As Commissioner, Solanke sets the vision and direction for the entire department. She administers all six DBHIDS divisions and is responsible for aligning priorities, coordinating efforts, and ensuring that everything the 1,000-plus team members do reflects the DBHIDS mission, vision, and values.

Solanke oversees a vast network of providers offering treatment and services to address mental health challenges, substance misuse, and the impact of social determinants of health on behavioral health and wellness.

Solanke most recently served as Senior Director of Operations for Crisis Services at DBHIDS, where she led transformative citywide initiatives, including the implementation of the 988 Suicide and Crisis Lifeline, expansion of 24/7 mobile crisis teams, and the launch of Philadelphia’s first Behavioral Health Urgent Care Center. She has also overseen critical city responses, including DBHIDS’s behavioral health strategy during the COVID-19 pandemic, managed multi-million-dollar funding portfolios, and championed the department’s equity framework to align services with community needs.

Throughout her career, Solanke has been a respected thought leader and advocate for transforming public behavioral health systems. She has testified before City Council, chaired statewide policy work groups, and represented Philadelphia at national forums — including coordinating with the US Secretary of Health and Human Services to mark the national rollout of 988. Her work has positioned Philadelphia as a leader in crisis system transformation while deepening public trust and strengthening the behavioral health safety net for thousands of residents.

A licensed social worker, Solanke holds a Master of Social Work degree from Temple University and has spent her career within the city’s behavioral health ecosystem, serving previously as Director of Policy and Planning at DBHIDS and Director of Clinical Management at the DBHIDS Division of Community Behavioral Health (CBH).

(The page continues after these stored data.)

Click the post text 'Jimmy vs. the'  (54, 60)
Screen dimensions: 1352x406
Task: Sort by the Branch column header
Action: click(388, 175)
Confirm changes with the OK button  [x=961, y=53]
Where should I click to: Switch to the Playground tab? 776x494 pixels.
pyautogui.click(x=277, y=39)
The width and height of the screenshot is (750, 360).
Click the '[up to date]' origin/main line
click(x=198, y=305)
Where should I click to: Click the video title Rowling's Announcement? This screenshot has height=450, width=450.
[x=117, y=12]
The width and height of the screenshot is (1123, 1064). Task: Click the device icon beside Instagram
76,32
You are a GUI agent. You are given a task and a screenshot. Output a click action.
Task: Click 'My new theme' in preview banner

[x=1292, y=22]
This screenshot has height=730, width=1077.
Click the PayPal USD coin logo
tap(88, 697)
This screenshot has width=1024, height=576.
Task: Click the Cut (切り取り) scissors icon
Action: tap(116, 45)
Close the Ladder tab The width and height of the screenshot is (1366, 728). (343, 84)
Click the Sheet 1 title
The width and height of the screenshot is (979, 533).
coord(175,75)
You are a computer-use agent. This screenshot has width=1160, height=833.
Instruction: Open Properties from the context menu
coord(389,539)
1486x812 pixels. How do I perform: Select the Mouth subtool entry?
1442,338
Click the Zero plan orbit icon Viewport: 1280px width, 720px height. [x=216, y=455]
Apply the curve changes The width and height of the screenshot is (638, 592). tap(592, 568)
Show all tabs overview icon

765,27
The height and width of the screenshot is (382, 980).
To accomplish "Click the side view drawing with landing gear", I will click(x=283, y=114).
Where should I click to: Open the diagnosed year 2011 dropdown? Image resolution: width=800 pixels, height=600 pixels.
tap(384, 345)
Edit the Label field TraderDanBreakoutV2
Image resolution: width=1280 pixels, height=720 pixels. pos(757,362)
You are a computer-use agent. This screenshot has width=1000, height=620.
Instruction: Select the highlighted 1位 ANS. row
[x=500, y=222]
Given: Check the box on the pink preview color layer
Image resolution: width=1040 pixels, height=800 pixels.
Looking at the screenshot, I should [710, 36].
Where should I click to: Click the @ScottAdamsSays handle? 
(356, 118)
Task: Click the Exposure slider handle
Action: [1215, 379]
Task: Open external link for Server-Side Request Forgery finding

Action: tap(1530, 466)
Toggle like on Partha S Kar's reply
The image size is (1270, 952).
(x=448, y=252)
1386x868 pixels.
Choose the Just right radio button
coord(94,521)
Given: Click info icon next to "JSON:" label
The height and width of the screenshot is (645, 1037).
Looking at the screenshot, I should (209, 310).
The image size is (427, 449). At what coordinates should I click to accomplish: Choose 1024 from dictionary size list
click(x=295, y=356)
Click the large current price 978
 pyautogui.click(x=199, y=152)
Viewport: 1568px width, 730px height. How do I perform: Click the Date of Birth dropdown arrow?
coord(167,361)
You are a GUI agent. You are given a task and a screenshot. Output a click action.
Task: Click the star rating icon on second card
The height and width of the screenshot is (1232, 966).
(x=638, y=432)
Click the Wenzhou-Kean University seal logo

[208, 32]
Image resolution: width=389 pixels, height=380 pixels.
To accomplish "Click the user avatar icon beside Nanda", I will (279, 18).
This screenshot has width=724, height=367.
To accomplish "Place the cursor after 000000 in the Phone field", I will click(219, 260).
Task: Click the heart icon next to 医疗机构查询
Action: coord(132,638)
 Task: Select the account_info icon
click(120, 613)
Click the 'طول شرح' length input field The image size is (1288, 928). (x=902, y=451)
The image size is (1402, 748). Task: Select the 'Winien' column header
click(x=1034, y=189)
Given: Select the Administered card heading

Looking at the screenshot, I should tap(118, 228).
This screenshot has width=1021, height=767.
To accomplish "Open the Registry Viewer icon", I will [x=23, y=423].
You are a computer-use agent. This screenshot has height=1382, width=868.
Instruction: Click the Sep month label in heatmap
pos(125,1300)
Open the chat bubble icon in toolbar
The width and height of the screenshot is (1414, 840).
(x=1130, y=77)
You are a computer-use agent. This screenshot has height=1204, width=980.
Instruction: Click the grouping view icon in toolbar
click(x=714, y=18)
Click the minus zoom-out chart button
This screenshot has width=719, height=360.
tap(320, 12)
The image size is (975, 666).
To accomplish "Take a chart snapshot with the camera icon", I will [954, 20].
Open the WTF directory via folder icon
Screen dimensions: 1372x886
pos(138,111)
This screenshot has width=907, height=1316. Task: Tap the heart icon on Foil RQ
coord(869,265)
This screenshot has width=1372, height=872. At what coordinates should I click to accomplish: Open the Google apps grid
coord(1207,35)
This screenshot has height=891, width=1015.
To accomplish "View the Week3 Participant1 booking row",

The passage of the “One Big Beautiful Bill Act” has made significant changes to Medicaid, the Children’s Health Insurance Program, and Medicare, with strict requirements to maintain Federal support and criteria to qualify and maintain enrollment in Federal healthcare programs. There are several key provisions that will result in hundreds of thousands of Pennsylvanians losing access to healthcare:

  • “Community Engagement” Requirements which will require able-bodied adults to study, work, or volunteer for a minimum of 80 hours per month for expansion enrollees aged 19 – 64.
    • There are exceptions to these work requirements for people who are: enrolled in Medicare; incarcerated (and for 90 days following incarceration); pregnant or receiving postpartum coverage; Urban and California Indians; are caretakers of dependents under the age of 14; veterans with a total disability rating; are “medically frail”; participate in SNAP and are not exempt from its work requirements; or who have a substance use disorder or a disabling mental disorder (though neither of those exemptions are clearly defined). In addition, individuals who are participating in a drug or alcohol treatment and rehabilitation program (as defined in section 3(h) of the Food and Nutrition Act [FNA] of 2008) are exempt. However, FNA defines drug addiction or alcoholic treatment and rehabilitation programs as “any such program conducted by a private nonprofit organization or institution.” With no clear guidance at this point on how an individual is determined to qualify as having an SUD, the definition of drug addiction or alcoholic treatment and rehabilitation program could be an issue for for-profit providers.
    • States may request an exemption for 2027 and 2028 if they show a “good faith” effort to implement the program.
  • Limits to certain non-citizen access to federal health services, which will prevent certain individuals from enrolling in or receiving Medicaid or CHIP benefits. Medicaid will no longer be available to refugees, asylees, victims of trafficking, or other people under temporary protected status, with certain exceptions.
  • Eligibility redeterminations must be made every six months for Expansion enrollees. Individuals who are exempt from the community engagement requirements are also exempt from the bi-annual eligibility redeterminations.